Cehaletten ve putperestlikten beslenen/beslenmiş ve bunu bir övünç kaynağı haline getirmiş NiFaK LOBİSİ "yurtta nefret, cihanda düşman" yaratmaya devam ediyor. Tamamen riya üzerine kurulu bir tarz-ı siyaset cari ki; muhtarların alkışlarından yönetim, Arabesk ve pop paçozluğundan sanat, özgür olunmadan da kılınacak namazı ibadet sayan haysiyetsizlerden ve fesli meczuplardan tarih felsefesi oluşturarak bir kültür ve medeniyet inşa edilebileceğini zannediyor.

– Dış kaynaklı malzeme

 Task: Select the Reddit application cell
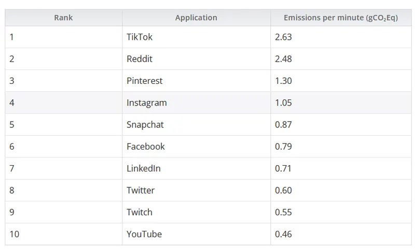pyautogui.click(x=140, y=59)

İşin bir ucunda da şu var: Diyelim ki böyle şahsiyetsiz bir kültür ve medeniyet oluşturuldu! Peki hangi milletin kültür ve medeniyeti? İşte "Bu millet" söylemi bile iyi-kötü bir tarih bilincine, bir milliyet şahsiyetine sahip olunmadığını gösterir de artar bile…

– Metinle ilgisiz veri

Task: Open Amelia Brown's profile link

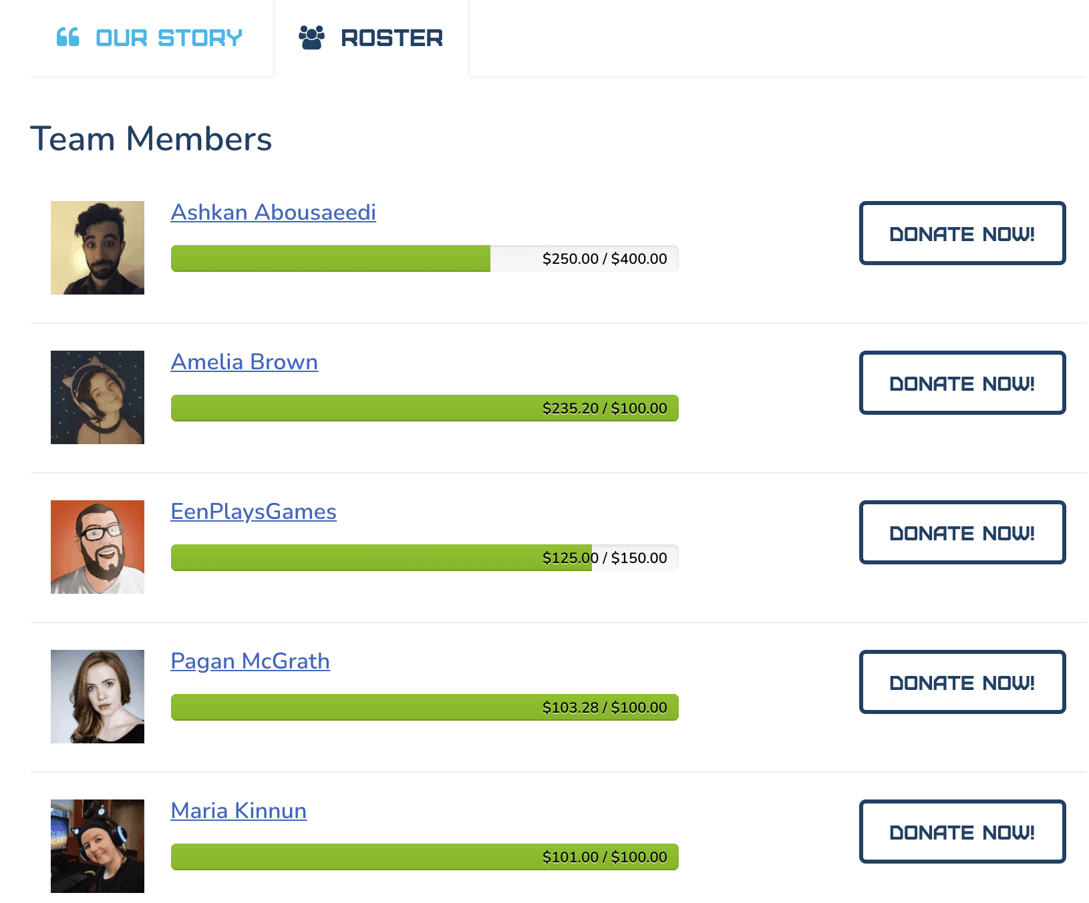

Diyelim ki biz, tarihimizi ve "tarihlerini" yazılı bir tutanak haline getirmeye geç başladık. Ama gel gör ki Çin, Fars, Arap ve Avrupa yazılı kaynaklarında kaç bin yıldır yazılı belge haline gelmiş TÜRK MİLLETİ, "Bu millet"e ciro edildi… Siyasî başarı için gerekirse papaz kıyafeti giyeceğini söyleyen Yezitlere, Hüseyin'in kanı için zindanda çürüyen Türk şahsiyeti Hanife'leri kurban eyleyen Bahçe ve lale kıvamında güzelleri bir daha Türk telaffuzunda bulunursa her bir Türk bunu en büyük küfür saymalıdır…

Kültürümüzde "delikanlı ol, canımı ye" derler ya; münafıklığın en büyük emaresi kıvırırken bin dereden su getirmektir. Daha 15 yıllık canlı mı canlı, kanlı mı kanlı tarihi muhakeme edemeyen, ders çıkaramayanlar, "Türk milletinin selameti için bize de Muaviye lazım" derse Kerbelâ'nın ateş hükmünde manası çarpar ferasetine. Çılgın Türk Ebâ Müslim kılıç tükürür şahsiyetine. Ve şu: Bütün kötülüklerin anası, yalandır!